Records drawn from a dataset
- Opening Delimiter -

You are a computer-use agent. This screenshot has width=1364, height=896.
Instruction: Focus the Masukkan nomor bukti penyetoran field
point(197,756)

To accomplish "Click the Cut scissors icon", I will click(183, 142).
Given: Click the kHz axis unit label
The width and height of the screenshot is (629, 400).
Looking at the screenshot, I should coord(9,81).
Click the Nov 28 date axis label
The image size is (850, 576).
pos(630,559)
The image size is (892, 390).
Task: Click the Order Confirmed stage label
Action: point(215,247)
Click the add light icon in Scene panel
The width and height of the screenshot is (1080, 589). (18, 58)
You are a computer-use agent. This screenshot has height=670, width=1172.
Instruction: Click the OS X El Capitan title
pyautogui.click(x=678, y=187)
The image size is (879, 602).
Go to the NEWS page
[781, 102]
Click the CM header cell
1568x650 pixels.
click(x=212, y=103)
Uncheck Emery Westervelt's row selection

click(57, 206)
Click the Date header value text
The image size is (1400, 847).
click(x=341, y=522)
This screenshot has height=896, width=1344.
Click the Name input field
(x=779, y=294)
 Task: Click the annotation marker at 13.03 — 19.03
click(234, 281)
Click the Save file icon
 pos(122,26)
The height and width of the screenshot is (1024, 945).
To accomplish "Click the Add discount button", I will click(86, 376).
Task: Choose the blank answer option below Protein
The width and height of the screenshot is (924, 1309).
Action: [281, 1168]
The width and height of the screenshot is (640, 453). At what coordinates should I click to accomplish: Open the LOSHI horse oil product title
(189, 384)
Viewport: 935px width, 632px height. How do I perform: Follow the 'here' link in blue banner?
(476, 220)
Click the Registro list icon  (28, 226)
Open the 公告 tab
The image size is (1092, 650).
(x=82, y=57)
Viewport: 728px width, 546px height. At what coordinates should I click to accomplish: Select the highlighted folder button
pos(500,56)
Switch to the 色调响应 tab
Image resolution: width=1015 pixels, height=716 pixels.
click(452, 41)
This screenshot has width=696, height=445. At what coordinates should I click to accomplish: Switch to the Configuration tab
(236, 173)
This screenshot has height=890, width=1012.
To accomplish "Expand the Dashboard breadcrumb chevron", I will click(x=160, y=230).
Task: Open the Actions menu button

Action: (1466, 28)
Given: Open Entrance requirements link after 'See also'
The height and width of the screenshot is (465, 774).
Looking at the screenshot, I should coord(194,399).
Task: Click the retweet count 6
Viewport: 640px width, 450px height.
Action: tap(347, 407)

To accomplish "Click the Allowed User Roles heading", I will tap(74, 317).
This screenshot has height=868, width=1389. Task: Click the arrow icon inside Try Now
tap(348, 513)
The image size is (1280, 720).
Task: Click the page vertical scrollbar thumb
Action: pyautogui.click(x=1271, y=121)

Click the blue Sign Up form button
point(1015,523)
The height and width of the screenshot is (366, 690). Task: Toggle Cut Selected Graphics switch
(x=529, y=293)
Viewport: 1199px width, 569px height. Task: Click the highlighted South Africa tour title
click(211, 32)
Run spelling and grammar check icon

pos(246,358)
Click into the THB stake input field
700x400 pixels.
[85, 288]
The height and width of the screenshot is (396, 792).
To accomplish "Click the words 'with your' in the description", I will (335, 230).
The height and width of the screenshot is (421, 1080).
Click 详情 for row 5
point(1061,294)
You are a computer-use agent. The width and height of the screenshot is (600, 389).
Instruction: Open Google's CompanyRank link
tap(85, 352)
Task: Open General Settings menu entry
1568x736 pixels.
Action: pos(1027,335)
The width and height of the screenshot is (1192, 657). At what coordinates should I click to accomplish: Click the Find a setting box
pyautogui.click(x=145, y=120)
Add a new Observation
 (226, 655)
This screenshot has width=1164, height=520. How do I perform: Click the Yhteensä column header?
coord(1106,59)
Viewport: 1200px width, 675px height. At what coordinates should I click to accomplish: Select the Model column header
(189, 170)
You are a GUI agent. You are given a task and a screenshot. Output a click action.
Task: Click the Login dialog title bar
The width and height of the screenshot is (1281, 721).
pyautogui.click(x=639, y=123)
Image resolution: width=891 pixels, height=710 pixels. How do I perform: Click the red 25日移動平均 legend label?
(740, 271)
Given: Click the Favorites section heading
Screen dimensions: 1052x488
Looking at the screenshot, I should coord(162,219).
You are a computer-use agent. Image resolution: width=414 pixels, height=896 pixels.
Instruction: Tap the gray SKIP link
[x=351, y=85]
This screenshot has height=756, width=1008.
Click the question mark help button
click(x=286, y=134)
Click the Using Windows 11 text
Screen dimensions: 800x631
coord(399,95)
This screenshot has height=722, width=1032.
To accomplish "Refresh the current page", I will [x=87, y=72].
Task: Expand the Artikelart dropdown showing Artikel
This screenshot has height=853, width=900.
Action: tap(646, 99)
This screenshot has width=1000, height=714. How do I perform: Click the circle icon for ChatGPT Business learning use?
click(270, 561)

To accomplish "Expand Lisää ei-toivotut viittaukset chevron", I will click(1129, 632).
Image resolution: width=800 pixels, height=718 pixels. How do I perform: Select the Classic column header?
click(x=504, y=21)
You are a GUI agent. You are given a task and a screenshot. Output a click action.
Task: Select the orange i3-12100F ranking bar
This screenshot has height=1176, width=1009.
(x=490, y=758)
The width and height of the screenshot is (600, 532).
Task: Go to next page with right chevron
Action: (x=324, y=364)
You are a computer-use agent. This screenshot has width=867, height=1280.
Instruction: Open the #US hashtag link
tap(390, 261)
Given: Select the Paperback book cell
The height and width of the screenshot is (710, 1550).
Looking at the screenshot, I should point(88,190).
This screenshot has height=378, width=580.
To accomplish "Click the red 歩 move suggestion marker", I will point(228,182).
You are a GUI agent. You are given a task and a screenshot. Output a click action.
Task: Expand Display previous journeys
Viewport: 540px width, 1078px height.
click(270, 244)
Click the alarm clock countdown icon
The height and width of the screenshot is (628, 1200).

- Closing Delimiter -

Copy out the data in full, exactly.

Final answer >>
You are a computer-use agent. This screenshot has width=1364, height=896.
Instruction: Focus the Masukkan nomor bukti penyetoran field
point(197,756)

To accomplish "Click the Cut scissors icon", I will click(183, 142).
Given: Click the kHz axis unit label
The width and height of the screenshot is (629, 400).
Looking at the screenshot, I should coord(9,81).
Click the Nov 28 date axis label
The image size is (850, 576).
pos(630,559)
The image size is (892, 390).
Task: Click the Order Confirmed stage label
Action: point(215,247)
Click the add light icon in Scene panel
The width and height of the screenshot is (1080, 589). (18, 58)
You are a computer-use agent. This screenshot has height=670, width=1172.
Instruction: Click the OS X El Capitan title
pyautogui.click(x=678, y=187)
The image size is (879, 602).
Go to the NEWS page
[781, 102]
Click the CM header cell
1568x650 pixels.
click(x=212, y=103)
Uncheck Emery Westervelt's row selection

click(57, 206)
Click the Date header value text
The image size is (1400, 847).
click(x=341, y=522)
This screenshot has height=896, width=1344.
Click the Name input field
(x=779, y=294)
 Task: Click the annotation marker at 13.03 — 19.03
click(234, 281)
Click the Save file icon
 pos(122,26)
The height and width of the screenshot is (1024, 945).
To accomplish "Click the Add discount button", I will click(86, 376).
Task: Choose the blank answer option below Protein
The width and height of the screenshot is (924, 1309).
Action: [281, 1168]
The width and height of the screenshot is (640, 453). At what coordinates should I click to accomplish: Open the LOSHI horse oil product title
(189, 384)
Viewport: 935px width, 632px height. How do I perform: Follow the 'here' link in blue banner?
(476, 220)
Click the Registro list icon  (28, 226)
Open the 公告 tab
The image size is (1092, 650).
(x=82, y=57)
Viewport: 728px width, 546px height. At what coordinates should I click to accomplish: Select the highlighted folder button
pos(500,56)
Switch to the 色调响应 tab
Image resolution: width=1015 pixels, height=716 pixels.
click(452, 41)
This screenshot has width=696, height=445. At what coordinates should I click to accomplish: Switch to the Configuration tab
(236, 173)
This screenshot has height=890, width=1012.
To accomplish "Expand the Dashboard breadcrumb chevron", I will click(x=160, y=230).
Task: Open the Actions menu button

Action: (1466, 28)
Given: Open Entrance requirements link after 'See also'
The height and width of the screenshot is (465, 774).
Looking at the screenshot, I should coord(194,399).
Task: Click the retweet count 6
Viewport: 640px width, 450px height.
Action: tap(347, 407)

To accomplish "Click the Allowed User Roles heading", I will tap(74, 317).
This screenshot has height=868, width=1389. Task: Click the arrow icon inside Try Now
tap(348, 513)
The image size is (1280, 720).
Task: Click the page vertical scrollbar thumb
Action: pyautogui.click(x=1271, y=121)

Click the blue Sign Up form button
point(1015,523)
The height and width of the screenshot is (366, 690). Task: Toggle Cut Selected Graphics switch
(x=529, y=293)
Viewport: 1199px width, 569px height. Task: Click the highlighted South Africa tour title
click(211, 32)
Run spelling and grammar check icon

pos(246,358)
Click into the THB stake input field
700x400 pixels.
[85, 288]
The height and width of the screenshot is (396, 792).
To accomplish "Click the words 'with your' in the description", I will (335, 230).
The height and width of the screenshot is (421, 1080).
Click 详情 for row 5
point(1061,294)
You are a computer-use agent. The width and height of the screenshot is (600, 389).
Instruction: Open Google's CompanyRank link
tap(85, 352)
Task: Open General Settings menu entry
1568x736 pixels.
Action: pos(1027,335)
The width and height of the screenshot is (1192, 657). At what coordinates should I click to accomplish: Click the Find a setting box
pyautogui.click(x=145, y=120)
Add a new Observation
 (226, 655)
This screenshot has width=1164, height=520. How do I perform: Click the Yhteensä column header?
coord(1106,59)
Viewport: 1200px width, 675px height. At what coordinates should I click to accomplish: Select the Model column header
(189, 170)
You are a GUI agent. You are given a task and a screenshot. Output a click action.
Task: Click the Login dialog title bar
The width and height of the screenshot is (1281, 721).
pyautogui.click(x=639, y=123)
Image resolution: width=891 pixels, height=710 pixels. How do I perform: Click the red 25日移動平均 legend label?
(740, 271)
Given: Click the Favorites section heading
Screen dimensions: 1052x488
Looking at the screenshot, I should coord(162,219).
You are a computer-use agent. Image resolution: width=414 pixels, height=896 pixels.
Instruction: Tap the gray SKIP link
[x=351, y=85]
This screenshot has height=756, width=1008.
Click the question mark help button
click(x=286, y=134)
Click the Using Windows 11 text
Screen dimensions: 800x631
coord(399,95)
This screenshot has height=722, width=1032.
To accomplish "Refresh the current page", I will [x=87, y=72].
Task: Expand the Artikelart dropdown showing Artikel
This screenshot has height=853, width=900.
Action: tap(646, 99)
This screenshot has width=1000, height=714. How do I perform: Click the circle icon for ChatGPT Business learning use?
click(270, 561)

To accomplish "Expand Lisää ei-toivotut viittaukset chevron", I will click(1129, 632).
Image resolution: width=800 pixels, height=718 pixels. How do I perform: Select the Classic column header?
click(x=504, y=21)
You are a GUI agent. You are given a task and a screenshot. Output a click action.
Task: Select the orange i3-12100F ranking bar
This screenshot has height=1176, width=1009.
(x=490, y=758)
The width and height of the screenshot is (600, 532).
Task: Go to next page with right chevron
Action: (x=324, y=364)
You are a computer-use agent. This screenshot has width=867, height=1280.
Instruction: Open the #US hashtag link
tap(390, 261)
Given: Select the Paperback book cell
The height and width of the screenshot is (710, 1550).
Looking at the screenshot, I should point(88,190).
This screenshot has height=378, width=580.
To accomplish "Click the red 歩 move suggestion marker", I will point(228,182).
You are a GUI agent. You are given a task and a screenshot. Output a click action.
Task: Expand Display previous journeys
Viewport: 540px width, 1078px height.
click(270, 244)
Click the alarm clock countdown icon
The height and width of the screenshot is (628, 1200).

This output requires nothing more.